Exercise aim = Extract each line of the data below and reproduce it word for word, keeping the original order.

──────

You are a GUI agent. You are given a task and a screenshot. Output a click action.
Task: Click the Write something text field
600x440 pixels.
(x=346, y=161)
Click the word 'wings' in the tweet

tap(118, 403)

──────

Solution to this exercise =
You are a GUI agent. You are given a task and a screenshot. Output a click action.
Task: Click the Write something text field
600x440 pixels.
(x=346, y=161)
Click the word 'wings' in the tweet

tap(118, 403)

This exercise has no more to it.